* **EXCERPT TO READ**
┌──

Just look at a graph of ANY power transmission and distribution system at any time during the day--but if you do it in the morning (when people are waking up and starting work, or when they are quitting work and going home) the grid frequency (and grid voltage) will be more unstable than at other times during the day or night. And it takes PEOPLE--or some very sophisticated control systems capable of sending commands to one or more generator sets--to return the system or to keep it at rated. It's not the individual governors or excitation control systems (AVRs) that do that--it's some over-riding regulatory scheme that has to do it. That's why in some parts of the world the grid frequency and voltage are fairly stable, and in others, it's a moving target--literally.

MY experience with generator excitation systems (AVRs) is that they have some form of Droop (and it's even referred to as Droop regulation). In MY experience, whether in parallel with other units on a large(r) ("infinite") grid, or some small island power system that it requires operator intervention to maintain a generator terminal voltage (system voltage) as reactive power--and even real power--varies. Want proof? Leave the exciter regulator (AVR) in Auto mode after synchronization and load the unit. As real power increases the actual (process value) generator terminal voltage will decrease--the degree depends on many factors, but invariable it decreases. Do the same when unloading a generator set from rated power in Auto mode; the actual generator terminal voltage (process value) will almost always increase as the unit is unloaded requiring manual intervention to maintain generator terminal voltage. (In both cases, I am referring to NOT using EITHER VAr control or Power Factor control--which many grids are now restricting the use of (because it can cause and exacerbate grid disturbances in many cases.)

Anyway, reach out to jtkarlsson (I'm sure it's not very far... ;-) ) and see if you two can't answer each other's questions and doubts and concerns.

Again, blessed day!

#### JohanK

Oh my god , that's a long answer. Thank you!
But I still don't know if a voltage droop control is using a P or a PI control loop,do you?

#### CSA

What does your Basler DECS manual say?

#### JohanK

I don't know what's wrong with you, but I'm sure there is help to find somewhere.
You can't face the fact that there is onre question that you don't know the answer to, can you?

#### CSA

JohanK,

I don't have all the answers, and I have as much as said so for this and the other post I cited. I have answered to the best of my experience and knowledge; I am most familiar with GE-design heavy duty gas turbines, generators and auxiliaries and the GE Mark* line of turbine control products. Most of my experience with GE excitation control systems was with an older GE analog static excitation control system, and I do have some experience with Isoch testing and operation (during commissioning of new heavy duty gas turbines).

I even wasted some of my life looking at a couple of DECS manuals (including the one you cited) for more information, and I didn't find anything that might be of help to either of us.

HOWEVER, Basler has an area of their website which is populated with "white papers"--which are descriptions of operation and applications and concepts and philosophies. They are available for download (after registering, and if start to receive marketing emails after registering you can unsubscribe and they will quickly stop) and review.

└──

* **SUPPLIED INFORMATION**
┌──

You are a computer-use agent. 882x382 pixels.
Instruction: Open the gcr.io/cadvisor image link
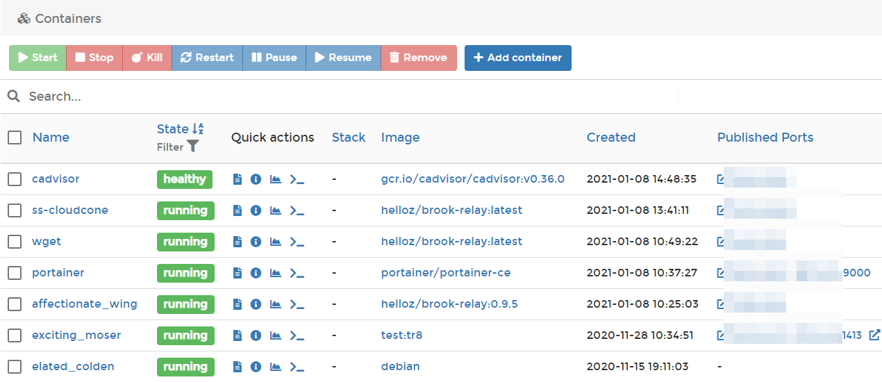(x=472, y=179)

└──

* **CHALLENGE A**
In the forum thread on generator voltage droop, what happens to the generator terminal voltage as real power increases when the AVR is left in Auto mode after synchronization?
* **CHALLENGE B**
Please extend the forum thread on generator voltage droop, picking up right after its last sentence.

* **EXPECTED OUTPUT A**
It decreases.

* **EXPECTED OUTPUT B**
I don't tend to recommend textbooks or reference books on the matter of droop and/or isochronous control--of speed or voltage. Most are written by ivory-tower, egg-head professor types with very little hands-on operating experience and the concepts they present ARE NOT properly explained because they fail to state the full conditions necessary for what they are trying to explain to actually happen. (For example, the only way actual speed (frequency) decreases when load is "added" to a generator set (generator and its prime mover) is when the genset is isolated from other machines and is operating in Droop Speed Control without a conscious human being paying attention--but that's just about the typical explanation given in most texts and references is that when a genset is loaded the actual speed (frequency) decreases regardless of its operating condition.)

I don't know where to tell you go continue looking for the answer you so desperately need to satisfy your understanding of generator voltage control on an islanded system of two similar-sized units synchronized together supplying load(s) which have a reactive characteristic of some sort that seems to vary over operation/time. I've explained what I have witnessed and observed--did I dig into the exciter regulator to see precisely how the controls work, if they use PID controllers; no. I presume from the behaviour I have seen during islanded operation that some kind of proportional control is used in the exciter regulator from the way it responds to changes. I don't have any books I can recommend--only the white papers written by Basler available on their website. I have found them to be very informative and helpful at times.

Thank you for your concern for my well-being; it is most appreciated. My problems with being unable to satisfy posters to Control.com are coming to an end very soon. I have paid my debt to Mr. Collins and Mr. Barnett and am looking forward to stepping back from the professional life I was so fortunate to have found and experienced. It enriched me in so many ways I could never have imagined (in addition to my pocketbook!).

Blessed day, sir.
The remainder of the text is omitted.